I'm having problem understanding what the I actaully equal to here.

$\mathbb{Z}\times \mathbb{Z}$ is a set of ordered pairs $(x,y)$ which are integers. The set $I = \{..., (-1,0),(0,0),(1,0),...\}$ . We need to show it is a prime ideal. Say that $\bold{a},\bold{b}$ are elements in ring $\mathbb{Z}\times \mathbb{Z}$ say $\bold{a}=(a_1,a_2),\bold{b}=(b_1,b_2)$ . Then if $\bold{a}\bold{b} \in I$ it means $(a_1b_1,a_2b_2)\in I$ so $a_2b_2 = 0 \implies a_2 \mbox{ or }b_2=0$ . Thus, $(a_1,b_1)\in I \mbox{ or }(a_2,b_2)\in I$ . However, it is not a maximal ideal because consider $N = \{(x,y)|x\in \mathbb{Z} , y \in \{-1,0,1\} \}$ .
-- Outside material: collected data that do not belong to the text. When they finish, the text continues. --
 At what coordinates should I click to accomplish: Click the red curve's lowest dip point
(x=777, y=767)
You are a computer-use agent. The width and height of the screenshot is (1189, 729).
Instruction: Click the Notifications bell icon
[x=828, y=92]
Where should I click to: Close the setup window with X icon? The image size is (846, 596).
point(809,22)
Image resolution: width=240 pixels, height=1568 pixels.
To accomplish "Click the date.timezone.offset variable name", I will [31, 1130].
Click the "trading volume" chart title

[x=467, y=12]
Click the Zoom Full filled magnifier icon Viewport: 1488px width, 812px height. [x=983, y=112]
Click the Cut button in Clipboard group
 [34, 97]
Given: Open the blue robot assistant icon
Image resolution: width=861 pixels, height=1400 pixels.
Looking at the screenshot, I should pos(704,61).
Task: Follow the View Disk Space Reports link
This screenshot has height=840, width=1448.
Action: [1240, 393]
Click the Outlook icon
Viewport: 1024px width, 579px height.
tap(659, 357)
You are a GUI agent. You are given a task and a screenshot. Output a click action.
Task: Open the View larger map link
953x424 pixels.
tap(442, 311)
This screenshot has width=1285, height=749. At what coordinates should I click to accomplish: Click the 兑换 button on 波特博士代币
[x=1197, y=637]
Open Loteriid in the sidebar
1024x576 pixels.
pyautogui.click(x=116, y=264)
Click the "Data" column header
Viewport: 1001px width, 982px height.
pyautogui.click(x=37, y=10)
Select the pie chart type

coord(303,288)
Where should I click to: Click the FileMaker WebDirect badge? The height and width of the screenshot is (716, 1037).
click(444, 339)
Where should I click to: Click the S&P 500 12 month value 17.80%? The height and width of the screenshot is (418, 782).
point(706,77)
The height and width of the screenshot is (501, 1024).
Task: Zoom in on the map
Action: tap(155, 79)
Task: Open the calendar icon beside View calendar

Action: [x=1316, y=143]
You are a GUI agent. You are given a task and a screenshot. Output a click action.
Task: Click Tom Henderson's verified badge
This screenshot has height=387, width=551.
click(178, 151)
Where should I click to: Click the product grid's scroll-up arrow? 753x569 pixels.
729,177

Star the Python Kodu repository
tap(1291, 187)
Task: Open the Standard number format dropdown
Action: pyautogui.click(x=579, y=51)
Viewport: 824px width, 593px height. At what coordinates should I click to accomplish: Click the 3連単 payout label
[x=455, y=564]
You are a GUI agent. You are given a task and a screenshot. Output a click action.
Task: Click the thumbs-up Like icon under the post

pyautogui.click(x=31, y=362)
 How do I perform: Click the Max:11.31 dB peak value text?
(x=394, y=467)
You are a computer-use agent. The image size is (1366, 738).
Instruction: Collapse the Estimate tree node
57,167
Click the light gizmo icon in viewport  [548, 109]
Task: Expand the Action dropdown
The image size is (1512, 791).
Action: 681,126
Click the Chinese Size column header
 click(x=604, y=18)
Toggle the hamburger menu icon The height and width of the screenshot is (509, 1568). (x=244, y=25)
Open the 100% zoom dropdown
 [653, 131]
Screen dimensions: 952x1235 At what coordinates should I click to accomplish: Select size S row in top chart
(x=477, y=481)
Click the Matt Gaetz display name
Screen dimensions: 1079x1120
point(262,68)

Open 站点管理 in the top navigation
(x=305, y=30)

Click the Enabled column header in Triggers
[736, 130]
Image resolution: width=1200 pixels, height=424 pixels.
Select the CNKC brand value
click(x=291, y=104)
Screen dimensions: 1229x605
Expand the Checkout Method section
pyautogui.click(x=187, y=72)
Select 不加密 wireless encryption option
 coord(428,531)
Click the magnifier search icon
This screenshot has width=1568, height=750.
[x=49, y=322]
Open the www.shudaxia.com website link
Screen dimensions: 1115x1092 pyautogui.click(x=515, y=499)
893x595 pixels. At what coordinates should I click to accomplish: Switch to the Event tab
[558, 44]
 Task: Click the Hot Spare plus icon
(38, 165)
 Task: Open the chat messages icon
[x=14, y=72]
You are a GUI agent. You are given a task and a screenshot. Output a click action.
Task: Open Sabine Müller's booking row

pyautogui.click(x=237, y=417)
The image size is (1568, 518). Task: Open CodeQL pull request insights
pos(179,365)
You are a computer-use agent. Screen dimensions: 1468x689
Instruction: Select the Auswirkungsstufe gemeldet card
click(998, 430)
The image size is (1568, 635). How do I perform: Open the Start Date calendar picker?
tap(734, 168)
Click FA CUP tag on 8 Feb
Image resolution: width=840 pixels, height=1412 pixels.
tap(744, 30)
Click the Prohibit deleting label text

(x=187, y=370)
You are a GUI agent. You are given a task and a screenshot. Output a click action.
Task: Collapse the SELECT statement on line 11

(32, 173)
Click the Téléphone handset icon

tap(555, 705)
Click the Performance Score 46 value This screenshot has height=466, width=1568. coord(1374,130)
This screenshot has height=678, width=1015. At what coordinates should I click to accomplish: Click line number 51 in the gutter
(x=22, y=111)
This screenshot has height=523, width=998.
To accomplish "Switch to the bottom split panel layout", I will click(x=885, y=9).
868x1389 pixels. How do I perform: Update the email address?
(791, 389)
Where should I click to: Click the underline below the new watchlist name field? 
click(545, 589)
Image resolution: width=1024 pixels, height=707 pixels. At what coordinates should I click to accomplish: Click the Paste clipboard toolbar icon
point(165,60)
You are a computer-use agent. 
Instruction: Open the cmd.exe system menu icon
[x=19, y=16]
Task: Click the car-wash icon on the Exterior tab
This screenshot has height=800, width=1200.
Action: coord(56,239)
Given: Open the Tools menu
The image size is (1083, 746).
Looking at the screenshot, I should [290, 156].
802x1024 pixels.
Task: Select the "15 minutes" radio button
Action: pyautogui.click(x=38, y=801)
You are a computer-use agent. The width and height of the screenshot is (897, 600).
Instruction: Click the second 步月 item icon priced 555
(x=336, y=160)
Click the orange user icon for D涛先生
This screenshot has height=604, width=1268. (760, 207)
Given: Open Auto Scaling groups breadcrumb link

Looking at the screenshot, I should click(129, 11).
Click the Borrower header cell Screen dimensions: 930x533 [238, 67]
**Opalg** · November 14th 2007, 12:58 AM

Originally Posted by ThePerfectHacker

However, it is not a maximal ideal because consider $N = \{(x,y)|x\in \mathbb{Z} , y \in \{-1,0,1\} \}$ .

That N is not an ideal. Replace it by something like $N = \{(x,2y):x,y\in \mathbb{Z}\}$ .

**ThePerfectHacker** · November 14th 2007, 09:50 AM

Originally Posted by Opalg

That N is not an ideal. Replace it by something like $N = \{(x,2y):x,y\in \mathbb{Z}\}$ .

Thank you for the correction.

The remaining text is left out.